16. The device recited in claim 15, wherein said choking passage means includes a spiral passage defined between external threads of said plug and a housing in which said plug moves, said spiral passage having an inlet in communication with the inlet passage and an outlet in communication with said intermediate passage.

17. The device recited in claim 15, wherein said plug has a rod extending therefrom, in the direction of said inlet passage, and a shoulder at the remote end thereof; and wherein said biasing means comprises a spring acting between said shoulder and an abutment surface on a housing in which said plug moves.

18. In a hydraulic jarring device having axially elongated members positioned within a well bore for relative axial movement to an impact position under applied tension upon abrupt venting of a pressure chamber through a control valve interconnecting said pressure chamber with an exhaust chamber; the improvement which includes means connected to said members forming a control chamber pressurized with fluid independently of the pressure chamber, means to reduce the volume of said control chamber during generation of pressure within the pressure chamber when the elongated members are tensioned, metering means for restrictive venting of the control chamber until the volume of the control chamber is reduced to a predetermined volume, and means responsive to reduction of the control chamber to said predetermined volume for abruptly venting the pressure chamber.

19. The combination of claim 18, wherein said metering means includes restrictor means for restricting flow of fluid from the control chamber, valve means for controlling flow of fluid from the restrictor means to the exhaust chamber, and differential pressure means responsive to a pressure drop of the fluid conducted through the restrictor means for actuating the valve means.

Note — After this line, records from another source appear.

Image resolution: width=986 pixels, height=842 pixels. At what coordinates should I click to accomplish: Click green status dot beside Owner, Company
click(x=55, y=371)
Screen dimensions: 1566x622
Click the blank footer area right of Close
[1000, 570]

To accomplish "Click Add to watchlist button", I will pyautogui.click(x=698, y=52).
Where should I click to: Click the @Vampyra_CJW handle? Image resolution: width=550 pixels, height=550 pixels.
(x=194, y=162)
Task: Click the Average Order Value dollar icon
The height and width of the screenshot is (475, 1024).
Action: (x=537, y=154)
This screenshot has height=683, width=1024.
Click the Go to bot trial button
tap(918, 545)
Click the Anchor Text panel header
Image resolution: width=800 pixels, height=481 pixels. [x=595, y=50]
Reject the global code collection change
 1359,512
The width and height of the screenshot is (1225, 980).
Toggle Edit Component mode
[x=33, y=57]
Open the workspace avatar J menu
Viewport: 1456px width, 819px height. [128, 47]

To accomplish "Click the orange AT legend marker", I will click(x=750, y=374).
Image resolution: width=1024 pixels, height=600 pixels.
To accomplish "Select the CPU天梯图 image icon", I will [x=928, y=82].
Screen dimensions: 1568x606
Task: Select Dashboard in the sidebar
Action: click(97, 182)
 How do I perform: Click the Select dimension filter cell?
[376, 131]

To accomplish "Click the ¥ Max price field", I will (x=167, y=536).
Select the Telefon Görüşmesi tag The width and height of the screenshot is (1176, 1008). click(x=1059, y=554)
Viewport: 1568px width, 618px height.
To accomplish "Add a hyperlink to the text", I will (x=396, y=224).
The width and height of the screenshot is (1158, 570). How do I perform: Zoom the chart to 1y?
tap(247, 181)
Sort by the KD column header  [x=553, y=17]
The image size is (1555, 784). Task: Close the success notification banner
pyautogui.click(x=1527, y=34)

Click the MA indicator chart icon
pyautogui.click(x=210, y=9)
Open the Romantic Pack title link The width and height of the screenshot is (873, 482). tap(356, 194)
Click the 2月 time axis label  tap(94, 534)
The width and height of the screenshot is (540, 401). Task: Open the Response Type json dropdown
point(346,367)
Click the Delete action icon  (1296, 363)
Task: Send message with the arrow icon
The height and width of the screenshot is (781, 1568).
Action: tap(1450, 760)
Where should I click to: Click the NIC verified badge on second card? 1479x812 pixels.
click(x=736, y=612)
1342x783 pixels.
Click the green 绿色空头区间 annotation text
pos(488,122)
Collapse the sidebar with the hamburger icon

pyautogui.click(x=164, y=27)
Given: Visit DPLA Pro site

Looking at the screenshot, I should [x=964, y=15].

20. The hydraulic jarring device recited in claim 14 wherein said duct establishing fluid communication between said first and second chambers is defined by an elongated plug within a cylindrical bore.

21. The hydraulic jarring device recited in claim 14 wherein said duct establishing fluid communication between said first and second chambers comprises a surface channel defined by a cooperating cylindrical bore and maiden plug.

22. The hydraulic jarring device recited in claim 1 wherein said metering valve means is adjustable to vary the rate at which the hydraulic fluid is vented from the collapsible chamber.

23. The hydraulic jarring device recited in claim 13 and including adjustable means to vary the biasing means and thereby alter the regulation of fluid flow from said intermediate chamber to said outlet passage.

24. The hydraulic jarring device recited in claim 11 wherein said control means also includes a control valve for abruptly venting hydraulic fluid from a high pressure chamber to an exhaust chamber.

25. The hydraulic jarring device recited in claim 24 wherein a predetermined quantity of hydraulic fluid exiting past said metering means automatically opens said control valve.

26. The hydraulic jarring device recited in claim 13 wherein said metering mechanism, comprises a collapsible chamber adapted to contain hydraulic fluid independent of said pressurizable chamber; a metering valve means to control the rate at which hydraulic fluid is released from the collapsible chamber; and means to permit rapid collapse of said collapsible chamber upon the flow of the flow of a predetermined quantity of fluid through said metering valve means.

27. The hydraulic jarring device recited in claim 26 wherein said metering valve means includes a movable restrictor means for conducting restricted flow and separate nose valve means connnected to the restrictor means for controlling the flow of hydraulic fluid through said metering valve means.

28. The hydraulic jarring device recited in claim 1, wherein said impact control means comprises a pair of telescoping cylindrical sleeves, one of which defines a valve body and other defines a valve seat.

29. The hydraulic jarring device recited in claim 28 wherein said cylindrical member defining the valve body is associated with said collapsible chamber so that upon collapsing of said chamber said sleeve is moved in a direction toward opening said valve means.